Search code examples
rtext-miningtidytext

R Tidytext unnest_tokens error when using a txt file as source


Very new to this topic. I am having trouble with the unnest_tokens function in the tidytext package. I have some texts stored in .txt format that I want to analyze.

An example would be putting the following sentences in a txt file then read it into R:

Emily Dickinson wrote some lovely text in her time.

text <- c("Because I could not stop for Death -",
          "He kindly stopped for me -",
          "The Carriage held but just Ourselves -",
          "and Immortality")

Below is my code:

library(dplyr)
library(tidytext)
library(readtext)
my_data <- read_file("exp.txt")
my_data_tibble <- tibble(text = my_data)
my_data_tibble %>% 
  unnest_tokens(word, my_data)

Then I would get the error message below:

Error in check_input(x) : 
  Input must be a character vector of any length or a list of character
  vectors, each of which has a length of 1.

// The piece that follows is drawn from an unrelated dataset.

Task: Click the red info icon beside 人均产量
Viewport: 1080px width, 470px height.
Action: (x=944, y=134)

Does anyone have a solution to my problem? Thank you in advance!


Solution

  • First input is the column name of output column that you want and second one is that of input.

    library(tidytext)
    
    my_data_tibble %>% unnest_tokens(word, text)
    
    # A tibble: 20 x 1
    #   word       
    #   <chr>      
    # 1 because    
    # 2 i          
    # 3 could      
    # 4 not        
    # 5 stop       
    # 6 for        
    # 7 death      
    # 8 he         
    #...
    #....